Junto con las corrientes de agua, las chimeneas cosmotelúricas son las geopatías más agresivas que podemos encontrar hoy en día.

Se podría representar una chimenea cosmotelúrica cómo un cilindro invisible que se eleva verticalmente, atravesando todos los pisos de un edificio sin resultar afectado. Su diámetro suele estar entre 1 y 3 metros.

Las chimeneas son un fenómeno que se puede encontrar por todo nuestro entorno, y están repartidas de forma anárquica; incluso pueden superponerse de dos en dos, o más. Podemos encontrar varias en cualquier inmueble, incluso se pueden detectar dos o tres en una sola estancia. Del mismo modo, en muchos lugares es un fenómeno poco frecuente.

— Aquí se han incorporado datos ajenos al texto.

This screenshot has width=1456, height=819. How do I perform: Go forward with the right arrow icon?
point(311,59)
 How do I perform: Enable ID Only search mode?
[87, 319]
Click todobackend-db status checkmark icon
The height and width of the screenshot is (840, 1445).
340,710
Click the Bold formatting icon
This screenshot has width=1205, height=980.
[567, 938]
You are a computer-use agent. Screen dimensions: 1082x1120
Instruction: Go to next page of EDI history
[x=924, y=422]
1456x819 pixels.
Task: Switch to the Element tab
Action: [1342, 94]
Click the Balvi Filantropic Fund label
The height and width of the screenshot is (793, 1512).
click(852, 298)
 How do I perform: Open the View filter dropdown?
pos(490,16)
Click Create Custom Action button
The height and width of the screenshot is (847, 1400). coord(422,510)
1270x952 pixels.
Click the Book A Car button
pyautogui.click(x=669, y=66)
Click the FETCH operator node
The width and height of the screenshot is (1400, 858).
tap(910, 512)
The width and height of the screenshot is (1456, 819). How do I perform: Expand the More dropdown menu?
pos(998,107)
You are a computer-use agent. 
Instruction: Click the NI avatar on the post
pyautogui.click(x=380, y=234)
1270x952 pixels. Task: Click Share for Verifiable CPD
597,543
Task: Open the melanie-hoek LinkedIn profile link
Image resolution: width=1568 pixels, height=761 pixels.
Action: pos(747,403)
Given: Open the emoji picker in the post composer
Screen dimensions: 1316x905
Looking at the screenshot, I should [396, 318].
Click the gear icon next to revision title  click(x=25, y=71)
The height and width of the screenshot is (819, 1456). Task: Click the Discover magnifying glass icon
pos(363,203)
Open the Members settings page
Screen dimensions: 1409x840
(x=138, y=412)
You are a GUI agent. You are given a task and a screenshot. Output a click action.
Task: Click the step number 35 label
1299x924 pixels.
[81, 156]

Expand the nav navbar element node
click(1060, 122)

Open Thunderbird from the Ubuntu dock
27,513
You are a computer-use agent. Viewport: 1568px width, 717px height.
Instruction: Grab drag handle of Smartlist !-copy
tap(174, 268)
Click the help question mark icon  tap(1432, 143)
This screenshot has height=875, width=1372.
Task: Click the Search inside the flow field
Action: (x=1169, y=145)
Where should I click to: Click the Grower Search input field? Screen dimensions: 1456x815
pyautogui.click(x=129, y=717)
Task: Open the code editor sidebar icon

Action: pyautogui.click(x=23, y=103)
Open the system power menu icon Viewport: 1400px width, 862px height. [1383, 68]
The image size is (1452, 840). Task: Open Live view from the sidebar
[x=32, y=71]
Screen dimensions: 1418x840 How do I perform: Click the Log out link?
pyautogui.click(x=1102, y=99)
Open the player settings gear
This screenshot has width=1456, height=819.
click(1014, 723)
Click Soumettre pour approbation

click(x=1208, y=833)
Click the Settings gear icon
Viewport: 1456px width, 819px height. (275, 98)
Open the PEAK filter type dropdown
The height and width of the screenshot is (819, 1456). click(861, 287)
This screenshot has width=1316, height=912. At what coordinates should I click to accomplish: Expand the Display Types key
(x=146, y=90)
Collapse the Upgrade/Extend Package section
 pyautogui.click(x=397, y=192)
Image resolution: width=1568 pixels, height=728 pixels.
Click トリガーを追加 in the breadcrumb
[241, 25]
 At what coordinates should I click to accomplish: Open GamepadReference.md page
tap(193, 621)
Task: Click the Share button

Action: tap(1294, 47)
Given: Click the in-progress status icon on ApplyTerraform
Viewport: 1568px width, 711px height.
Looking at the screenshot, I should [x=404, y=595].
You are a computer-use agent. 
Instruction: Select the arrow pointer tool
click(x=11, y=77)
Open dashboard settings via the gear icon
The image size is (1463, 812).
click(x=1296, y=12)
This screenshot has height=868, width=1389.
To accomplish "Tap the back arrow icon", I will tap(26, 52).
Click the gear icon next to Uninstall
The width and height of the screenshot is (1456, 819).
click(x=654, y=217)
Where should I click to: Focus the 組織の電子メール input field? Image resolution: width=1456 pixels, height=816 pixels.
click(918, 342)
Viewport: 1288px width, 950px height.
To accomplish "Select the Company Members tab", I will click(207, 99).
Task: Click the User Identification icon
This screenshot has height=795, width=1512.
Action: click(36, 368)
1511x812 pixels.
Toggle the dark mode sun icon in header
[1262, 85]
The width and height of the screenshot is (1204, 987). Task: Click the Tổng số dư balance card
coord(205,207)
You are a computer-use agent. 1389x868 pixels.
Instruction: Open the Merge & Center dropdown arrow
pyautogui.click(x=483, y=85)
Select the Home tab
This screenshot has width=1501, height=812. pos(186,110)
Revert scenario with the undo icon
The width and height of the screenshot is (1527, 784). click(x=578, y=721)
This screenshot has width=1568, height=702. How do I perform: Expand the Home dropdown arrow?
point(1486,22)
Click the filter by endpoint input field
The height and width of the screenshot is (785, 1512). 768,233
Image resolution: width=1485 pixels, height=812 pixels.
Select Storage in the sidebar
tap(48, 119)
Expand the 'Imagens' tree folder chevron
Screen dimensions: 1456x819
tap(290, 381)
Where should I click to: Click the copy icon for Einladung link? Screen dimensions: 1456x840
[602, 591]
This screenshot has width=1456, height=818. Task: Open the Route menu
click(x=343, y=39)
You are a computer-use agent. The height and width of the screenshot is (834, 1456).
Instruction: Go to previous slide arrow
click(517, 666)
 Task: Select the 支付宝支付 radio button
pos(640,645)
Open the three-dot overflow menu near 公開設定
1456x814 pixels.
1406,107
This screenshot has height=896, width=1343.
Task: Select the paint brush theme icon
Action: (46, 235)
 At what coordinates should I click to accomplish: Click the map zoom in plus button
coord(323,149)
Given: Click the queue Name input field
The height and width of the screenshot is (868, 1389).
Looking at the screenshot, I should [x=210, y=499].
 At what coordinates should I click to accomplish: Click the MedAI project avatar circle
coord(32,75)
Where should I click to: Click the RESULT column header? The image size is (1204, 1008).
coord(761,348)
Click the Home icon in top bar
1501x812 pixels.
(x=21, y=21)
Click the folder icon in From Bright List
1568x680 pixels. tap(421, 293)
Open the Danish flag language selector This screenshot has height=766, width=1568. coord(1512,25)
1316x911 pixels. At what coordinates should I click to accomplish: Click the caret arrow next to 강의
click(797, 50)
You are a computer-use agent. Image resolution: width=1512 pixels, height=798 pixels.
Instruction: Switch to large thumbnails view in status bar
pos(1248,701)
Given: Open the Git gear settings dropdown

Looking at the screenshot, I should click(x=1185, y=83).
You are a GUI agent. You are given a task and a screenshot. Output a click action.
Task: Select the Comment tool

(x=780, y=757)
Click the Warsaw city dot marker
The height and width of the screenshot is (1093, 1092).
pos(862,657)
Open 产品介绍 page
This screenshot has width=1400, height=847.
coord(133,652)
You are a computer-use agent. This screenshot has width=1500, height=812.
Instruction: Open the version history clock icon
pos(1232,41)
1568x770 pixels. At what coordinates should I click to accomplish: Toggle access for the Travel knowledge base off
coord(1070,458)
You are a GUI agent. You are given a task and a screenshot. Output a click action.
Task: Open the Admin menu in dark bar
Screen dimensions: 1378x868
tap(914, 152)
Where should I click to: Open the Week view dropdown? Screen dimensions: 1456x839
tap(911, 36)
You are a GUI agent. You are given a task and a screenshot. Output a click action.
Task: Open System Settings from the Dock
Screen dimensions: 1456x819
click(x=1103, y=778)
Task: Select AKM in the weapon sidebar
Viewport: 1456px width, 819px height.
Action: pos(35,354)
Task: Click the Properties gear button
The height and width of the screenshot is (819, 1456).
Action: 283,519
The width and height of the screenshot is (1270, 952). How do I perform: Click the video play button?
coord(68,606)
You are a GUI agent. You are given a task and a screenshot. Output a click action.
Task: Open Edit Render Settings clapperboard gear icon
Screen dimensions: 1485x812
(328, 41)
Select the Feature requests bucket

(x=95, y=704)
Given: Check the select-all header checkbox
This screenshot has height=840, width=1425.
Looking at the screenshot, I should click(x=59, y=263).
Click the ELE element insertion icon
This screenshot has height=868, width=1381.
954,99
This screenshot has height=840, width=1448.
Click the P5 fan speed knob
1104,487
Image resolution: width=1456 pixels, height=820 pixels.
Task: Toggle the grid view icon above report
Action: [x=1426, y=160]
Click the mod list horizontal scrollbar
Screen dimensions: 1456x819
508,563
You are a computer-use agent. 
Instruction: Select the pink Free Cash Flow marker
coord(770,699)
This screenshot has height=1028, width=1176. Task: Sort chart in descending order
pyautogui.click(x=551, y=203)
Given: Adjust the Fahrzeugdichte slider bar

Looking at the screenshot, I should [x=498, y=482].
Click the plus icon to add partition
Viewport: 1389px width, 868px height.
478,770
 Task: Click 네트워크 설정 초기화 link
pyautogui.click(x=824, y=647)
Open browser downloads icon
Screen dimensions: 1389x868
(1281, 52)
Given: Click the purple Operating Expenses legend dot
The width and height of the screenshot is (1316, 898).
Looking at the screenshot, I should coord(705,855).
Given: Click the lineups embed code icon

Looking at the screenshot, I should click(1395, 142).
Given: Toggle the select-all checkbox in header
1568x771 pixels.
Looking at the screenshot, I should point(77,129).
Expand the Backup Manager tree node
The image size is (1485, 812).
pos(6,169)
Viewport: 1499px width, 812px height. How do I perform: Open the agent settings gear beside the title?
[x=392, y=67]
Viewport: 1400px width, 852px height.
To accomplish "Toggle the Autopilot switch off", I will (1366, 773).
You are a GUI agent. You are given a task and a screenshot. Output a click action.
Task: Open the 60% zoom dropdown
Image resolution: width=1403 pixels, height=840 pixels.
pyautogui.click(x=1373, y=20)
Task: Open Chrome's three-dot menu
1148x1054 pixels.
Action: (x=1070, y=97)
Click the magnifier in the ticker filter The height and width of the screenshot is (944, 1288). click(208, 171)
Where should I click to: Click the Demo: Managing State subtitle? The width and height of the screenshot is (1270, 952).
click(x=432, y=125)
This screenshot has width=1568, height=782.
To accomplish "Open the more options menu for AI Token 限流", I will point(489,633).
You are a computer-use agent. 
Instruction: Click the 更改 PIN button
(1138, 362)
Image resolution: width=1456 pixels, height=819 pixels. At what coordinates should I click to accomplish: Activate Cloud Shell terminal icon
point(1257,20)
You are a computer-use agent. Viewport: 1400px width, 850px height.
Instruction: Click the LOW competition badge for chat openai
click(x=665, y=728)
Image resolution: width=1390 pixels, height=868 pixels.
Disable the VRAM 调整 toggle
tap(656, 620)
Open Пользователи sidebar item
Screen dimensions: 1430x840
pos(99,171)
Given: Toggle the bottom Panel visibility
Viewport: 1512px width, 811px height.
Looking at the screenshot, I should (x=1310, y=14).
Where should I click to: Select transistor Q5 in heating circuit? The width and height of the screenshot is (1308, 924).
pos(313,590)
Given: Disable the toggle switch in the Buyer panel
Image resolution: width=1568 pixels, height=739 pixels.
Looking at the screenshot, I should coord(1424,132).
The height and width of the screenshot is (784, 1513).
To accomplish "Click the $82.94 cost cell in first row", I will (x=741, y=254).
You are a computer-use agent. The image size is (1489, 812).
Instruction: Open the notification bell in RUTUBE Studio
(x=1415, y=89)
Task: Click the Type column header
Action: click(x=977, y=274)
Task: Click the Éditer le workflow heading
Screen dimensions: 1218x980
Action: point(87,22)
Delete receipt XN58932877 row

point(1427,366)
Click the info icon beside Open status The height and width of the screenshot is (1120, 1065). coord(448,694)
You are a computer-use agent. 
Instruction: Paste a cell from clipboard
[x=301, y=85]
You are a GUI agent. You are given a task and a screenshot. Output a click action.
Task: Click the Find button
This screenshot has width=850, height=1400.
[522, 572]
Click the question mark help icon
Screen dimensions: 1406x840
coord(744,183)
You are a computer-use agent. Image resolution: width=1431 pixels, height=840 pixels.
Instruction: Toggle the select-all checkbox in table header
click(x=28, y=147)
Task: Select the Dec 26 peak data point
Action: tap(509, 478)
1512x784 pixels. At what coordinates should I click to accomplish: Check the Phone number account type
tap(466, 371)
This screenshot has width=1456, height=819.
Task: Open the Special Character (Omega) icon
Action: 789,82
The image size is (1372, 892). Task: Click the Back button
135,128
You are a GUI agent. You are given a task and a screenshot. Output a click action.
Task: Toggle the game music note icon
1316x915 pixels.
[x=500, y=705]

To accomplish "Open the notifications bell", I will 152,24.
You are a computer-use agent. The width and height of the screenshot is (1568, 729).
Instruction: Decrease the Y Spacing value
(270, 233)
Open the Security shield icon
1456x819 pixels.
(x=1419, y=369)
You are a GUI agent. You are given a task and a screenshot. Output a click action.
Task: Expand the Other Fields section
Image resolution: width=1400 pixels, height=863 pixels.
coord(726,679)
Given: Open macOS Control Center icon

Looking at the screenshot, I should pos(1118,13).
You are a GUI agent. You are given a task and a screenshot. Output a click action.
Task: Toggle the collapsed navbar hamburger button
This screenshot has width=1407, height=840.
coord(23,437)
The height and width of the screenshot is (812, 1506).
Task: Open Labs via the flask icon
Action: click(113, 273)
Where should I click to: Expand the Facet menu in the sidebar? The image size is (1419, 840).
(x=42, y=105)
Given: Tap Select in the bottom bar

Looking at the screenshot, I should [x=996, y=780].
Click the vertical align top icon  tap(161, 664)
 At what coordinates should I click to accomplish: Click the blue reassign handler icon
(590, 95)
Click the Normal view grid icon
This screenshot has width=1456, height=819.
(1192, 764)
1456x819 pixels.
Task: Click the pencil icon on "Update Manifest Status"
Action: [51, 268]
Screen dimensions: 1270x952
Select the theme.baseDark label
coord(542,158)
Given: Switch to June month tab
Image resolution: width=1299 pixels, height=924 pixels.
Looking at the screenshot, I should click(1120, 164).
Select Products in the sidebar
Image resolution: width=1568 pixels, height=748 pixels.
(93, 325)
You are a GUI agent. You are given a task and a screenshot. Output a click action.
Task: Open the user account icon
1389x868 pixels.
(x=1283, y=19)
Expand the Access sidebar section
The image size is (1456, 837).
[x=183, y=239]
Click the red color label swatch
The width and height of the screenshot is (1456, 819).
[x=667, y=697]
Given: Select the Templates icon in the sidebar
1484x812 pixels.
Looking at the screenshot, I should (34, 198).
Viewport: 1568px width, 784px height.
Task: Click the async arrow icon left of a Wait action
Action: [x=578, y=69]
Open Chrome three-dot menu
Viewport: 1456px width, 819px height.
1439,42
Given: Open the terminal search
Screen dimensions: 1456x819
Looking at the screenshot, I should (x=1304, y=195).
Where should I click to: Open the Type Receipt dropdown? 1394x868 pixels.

Su espacio interior no es homogéneo. En la parte central está la zona más activa de la chimenea, denominada ‘núcleo’, ‘eje’ o ‘corazón’, y su diámetro variaría dependiendo del de la chimenea (unos 10 a 30 cms en las más corrientes). A partir de este eje, detectamos varias zonas reactivas, presentándose como círculos concéntricos. La última zona constituye el borde de la chimenea. El valor energético es mayor (menos perjudicial) conforme nos alejamos del centro.